Thursday, July 14, 2011

"I'm not scared of dying . . ."

Dudley Clendinen
Photo by Fred R. Conrad
(Image from New York Times)

That song by Blood, Sweat and Tears has been playing on my mind since the day before yesterday, when I sat down with a coffee to read the New York Times and came upon an article by the former NYT writer Dudley Clendinen, "The Good Short Life" (July 9, 2011), on how he's preparing for his inevitable death within the next several months as he declines because of amyotrophic lateral sclerosis, best known as Lou Gehrig's disease. He faces the facts:
I sometimes call it Lou, in his honor, and because the familiar feels less threatening. But it is not a kind disease. The nerves and muscles pulse and twitch, and progressively, they die. From the outside, it looks like the ripple of piano keys in the muscles under my skin. From the inside, it feels like anxious butterflies, trying to get out. It starts in the hands and feet and works its way up and in, or it begins in the muscles of the mouth and throat and chest and abdomen, and works its way down and out. The second way is called bulbar, and that's the way it is with me. We don't live as long, because it affects our ability to breathe early on, and it just gets worse.
There's no circumventing this death, no loophole, no hope for a meaningfully longer life:
There is no meaningful treatment. No cure. There is one medication, Rilutek, which might make a few months' difference. It retails for about $14,000 a year. That doesn't seem worthwhile to me. If I let this run the whole course, with all the human, medical, technological and loving support I will start to need just months from now, it will leave me, in 5 or 8 or 12 or more years, a conscious but motionless, mute, withered, incontinent mummy of my former self. Maintained by feeding and waste tubes, breathing and suctioning machines.

No, thank you. I hate being a drag. I don't think I'll stick around for the back half of Lou.
It's not a very happy disease, not what Simone de Beauvoir would call Une mort très douce, and when he first learned the official diagnosis, he was stopped short:
When the neurologist gave me the diagnosis that November, he shook my hand with a cracked smile and released me to the chill, empty gray parking lot below.

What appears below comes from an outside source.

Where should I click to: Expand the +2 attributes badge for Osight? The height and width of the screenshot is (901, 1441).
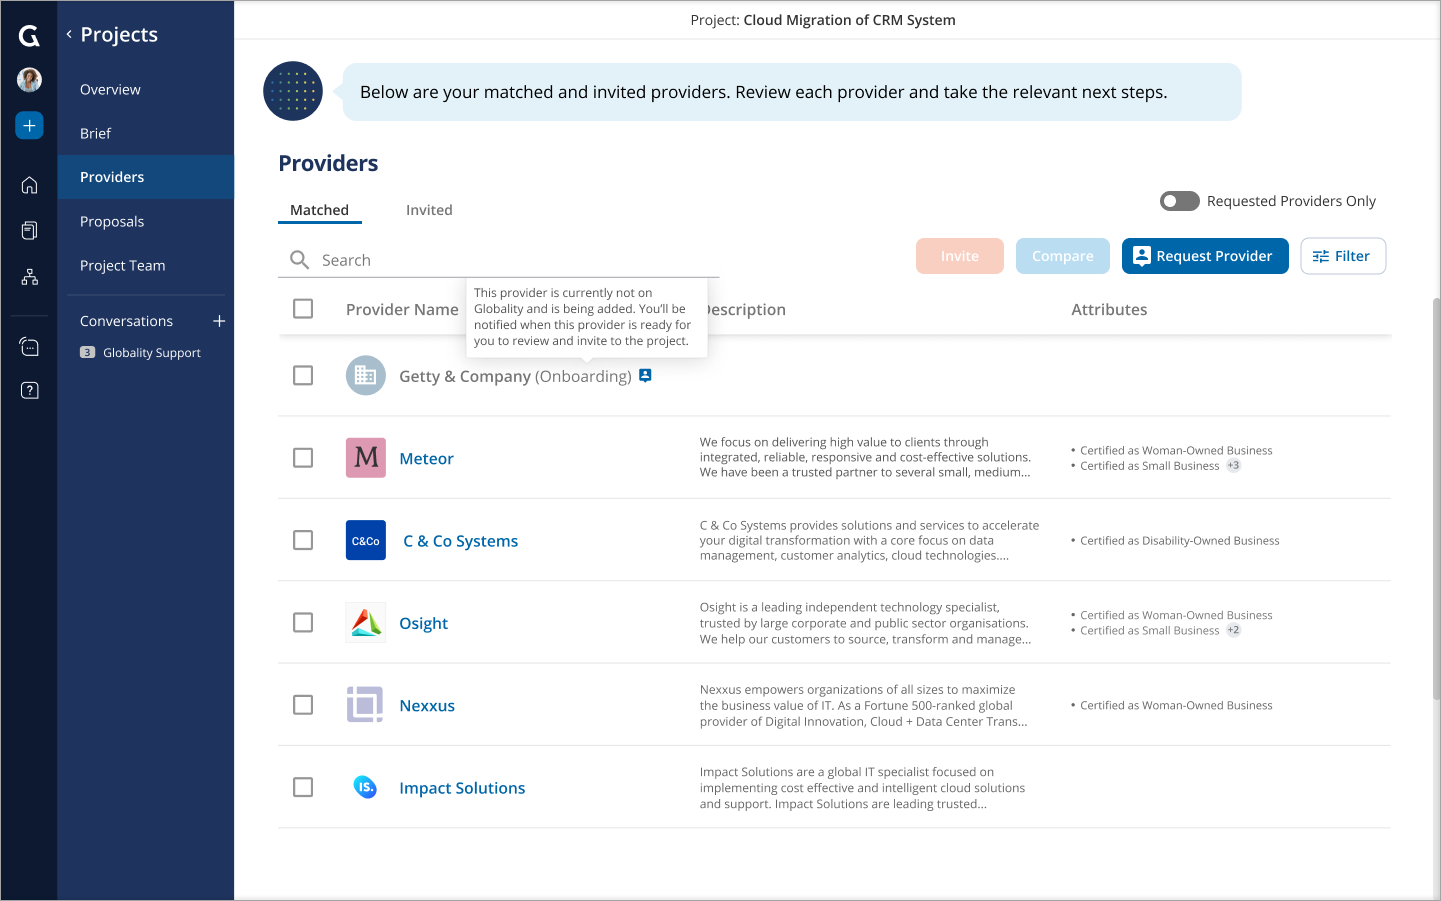click(x=1233, y=630)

It was twilight. He had confirmed what I had suspected through six months of tests by other specialists looking for other explanations. But suspicion and certainty are two different things. Standing there, it suddenly hit me that I was going to die. "I'm not prepared for this," I thought. "I don't know whether to stand here, get in the car, sit in it, or drive. To where? Why?"
But life goes on, such as it does, and so does his, even if that final, beckoning appointment is closer than he would like, though he intends to take control over that moment. In the meantime, he doesn't have to "worry about fatty foods anymore" or "about having enough money to grow old," and he's enjoying the last days of his life:
I'm having a wonderful time.

I have a bright, beautiful, talented daughter who lives close by, the gift of my life. I don't know if she approves. But she understands. Leaving her is the one thing I hate. But all I can do is to give her a daddy who was vital to the end, and knew when to leave. What else is there? I spend a lot of time writing letters and notes, and taping conversations about this time, which I think of as the Good Short Life (and Loving Exit), for WYPR-FM, the main NPR station in Baltimore. I want to take the sting out of it, to make it easier to talk about death. I am terribly behind in my notes, but people are incredibly patient and nice. And inviting. I have invitations galore.
And he's listening to music:
Last month, an old friend brought me a recording of the greatest concert he'd ever heard, Leonard Cohen, live, in London, three years ago. It's powerful, haunting music, by a poet, composer and singer whose life has been as tough and sinewy and loving as an old tree.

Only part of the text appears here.